= Passage =
--- BEGIN ---

Deterministic lockup / panic in networking stack with ipfw / natd enabled on recent amd64 STABLE / CURRENT

Garrett Cooper yanefbsd at gmail.com
Sat Jul 3 03:53:36 UTC 2010


On Fri, Jul 2, 2010 at 8:26 PM, Ian Smith <smithi at nimnet.asn.au> wrote:
> On Sat, 3 Jul 2010, Ian Smith wrote:
>  > On Tue, 15 Jun 2010, Garrett Cooper wrote:
>  >  > Hi,
>  >  >     I'm experiencing a deterministic situation on a development box I
>  >  > manage when I do the following to enable ipfw and natd to bridge a
>  >  > network with two bce(4) enabled NICs, where if I do the following
>  >  > steps below, then try to push a few tcp frames through, the kernel
>  >  > either hardlocks, or panics in the bce(4) code, ipfw(4) code or
>  >  > networking stack code.

--- END ---

= Goal 1 =
Can you extract the part of the ipfw and natd lockup post starting at "On Fri, Jul" and ending at "networking stack code."?
= Goal 2 =
Can you extend the ipfw and natd lockup post, picking up right after its final line?

= Information shown =
--- BEGIN ---

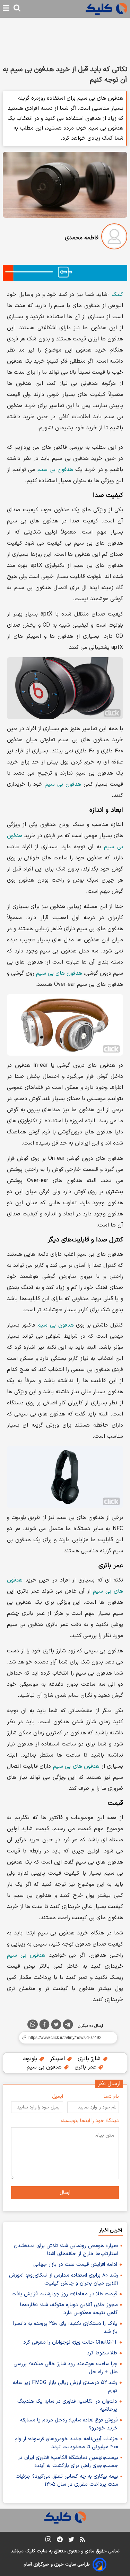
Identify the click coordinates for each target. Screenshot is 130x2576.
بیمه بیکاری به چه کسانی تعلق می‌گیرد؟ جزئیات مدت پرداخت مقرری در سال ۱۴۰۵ (67, 2480)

--- END ---

= Expected output 1 =
On Fri, Jul 2, 2010 at 8:26 PM, Ian Smith <smithi at nimnet.asn.au> wrote:
> On Sat, 3 Jul 2010, Ian Smith wrote:
>  > On Tue, 15 Jun 2010, Garrett Cooper wrote:
>  >  > Hi,
>  >  >     I'm experiencing a deterministic situation on a development box I
>  >  > manage when I do the following to enable ipfw and natd to bridge a
>  >  > network with two bce(4) enabled NICs, where if I do the following
>  >  > steps below, then try to push a few tcp frames through, the kernel
>  >  > either hardlocks, or panics in the bce(4) code, ipfw(4) code or
>  >  > networking stack code.

= Expected output 2 =
>  >  >     My kernel is relatively vanilla (I just turned off a number of
>  >  > drivers that I don't use because the hardware support isn't there),
>  >  > and all of the networking options available in GENERIC are enabled as
>  >  > well. I have ipfw, ipfw_nat, and libalias built as modules, along with
>  >  > bce and em.
>  >  >     I've included the stats on the machine. Note that it is a dual
>  >  > SMT-enabled quad core machine with 8GB of RAM. I haven't done anything
>  >  > to pimp the box settings via make.conf whatsoever. I would provide a
>  >  > crashdump, but dumpon is broken on the box (which is extremely
>  >  > annoying). Please note that pf doesn't have any issues pushing packets
>  >  > with similar rules.
>  >  >     This has occurred on both 8-STABLE (r209169), and 9-CURRENT (r208809).
>  >  >     Here's the manual procedure for reproducing the issue:
>  >  >
>  >  > # Do the following steps (this isn't automated apparently as it
>  >  > completely blocks off a running box, when using ipfw restart is run).
>  >  >
>  >  > # Copy the 8.0-RELEASE copy of rc.firewall over
>  >  > cp -p /usr/src/etc/rc.firewall /etc
>  >  >
>  >  > # Make sure you have access via ssh being redirected via natd.
>  >  > echo "redirect_port tcp 192.168.10.1:22 22" > /etc/natd.conf
>  >  >
>  >  > # Enable all of the required services and knobs
>  >  > cat >> /etc/rc.conf <<EOF
>  >  > firewall_enable="YES"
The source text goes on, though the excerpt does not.